2006-09-23 04:38:58 · 6 answers · asked by mspeanut01 1 in Science & Mathematics ➔ Mathematics
Well dear its like your ex-question i explained , i mean same way
but i will tell you what your correct answer is;
f(x) = (2x+11) / (10x-7)
u(x) = 2x + 11 ; u'(x) = 2
v(x) = 10x - 7 ; u'(x) = 10
f'(x) = [2* ( 10x - 7) - 10*( 2x+11)] / [( 10x - 7)^2]
f'(x) = [2/ ( 10x - 7)] - [10*( 2x+11)] / [( 10x - 7)^2]
Good Luck dear.
2006-09-23 06:32:27 · answer #1 · answered by sweetie 5 · 1⤊ 0⤋
Use the quotient derivative rule. In the textbook we use, it is described with this little poem:
Low dee high minus high dee low over the square of what's below.

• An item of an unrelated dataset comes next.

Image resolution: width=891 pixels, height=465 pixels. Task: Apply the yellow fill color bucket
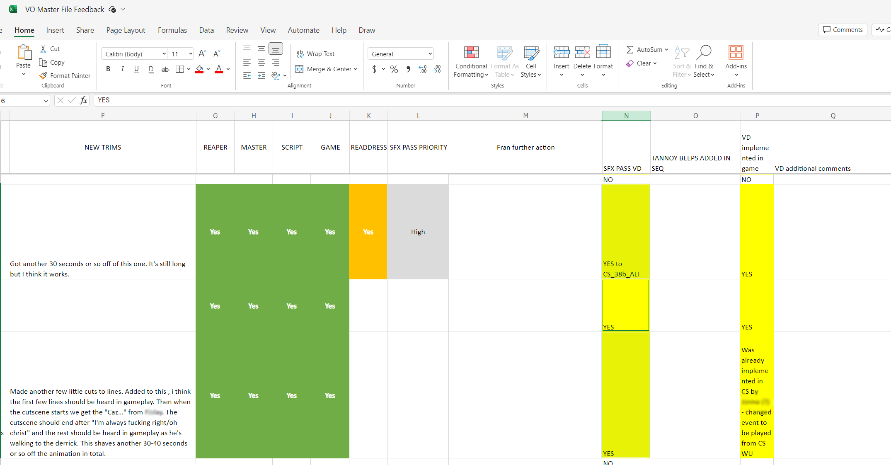[199, 69]
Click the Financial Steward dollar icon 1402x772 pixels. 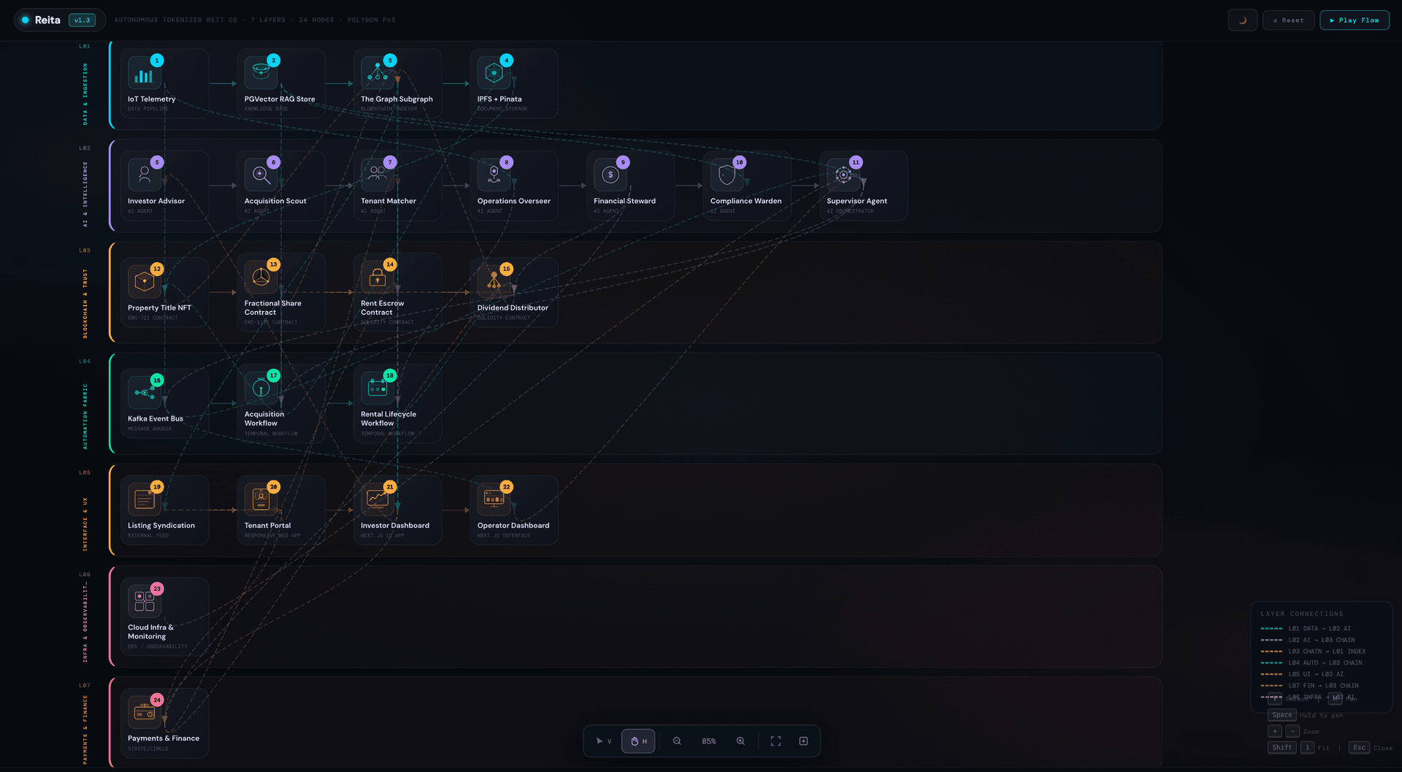coord(611,175)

(low or what's below means denominator, high means numerator, dee means derivative)
That translates to
[(10x-7)(2)-(2x+11)(10)]/
[(10x-7)^2]
(20x-14-20x-110)/
[(10x-7)^2]
-124/
[(10x-7)^2]
Hope that's useful.
2006-09-23 04:54:27 · answer #2 · answered by just♪wondering 7 · 0⤊ 1⤋
((10x-7)(2) - (2x+11)(10)) / (10x-7)^2
d/dx f(x)/g(x) = (g(x)f'(x) - f(x)g'(x)) / g(x)^2
If you have a calculus book with you, there HAS TO BE a bunch of derivative tables in there.
2006-09-23 04:53:09 · answer #3 · answered by عبد الله (ドラゴン) 5 · 0⤊ 1⤋
f(x) = (2x + 11)/(10x - 7)
f'(x) = (((2x + 11)'(10x - 7)) - ((2x + 11)(10x - 7)'))/((10x - 7)^2)
f'(x) = (2(10x - 7) - (10(2x + 11)))/((10x - 7)(10x - 7))
f'(x) = (20x - 14 - 20x - 110)/(100x^2 - 70x - 70x + 49)
f'(x) = (-124)/(100x^2 - 140x + 49)
2006-09-23 07:18:39 · answer #4 · answered by Sherman81 6 · 0⤊ 1⤋
-124/(10x-7)^2
2006-09-23 04:49:38 · answer #5 · answered by Greg G 5 · 0⤊ 1⤋
[(10x-7)*(2)-(2x+11)*(10)]/(10x-7)^2
2006-09-23 04:43:46 · answer #6 · answered by bruinfan 7 · 0⤊ 1⤋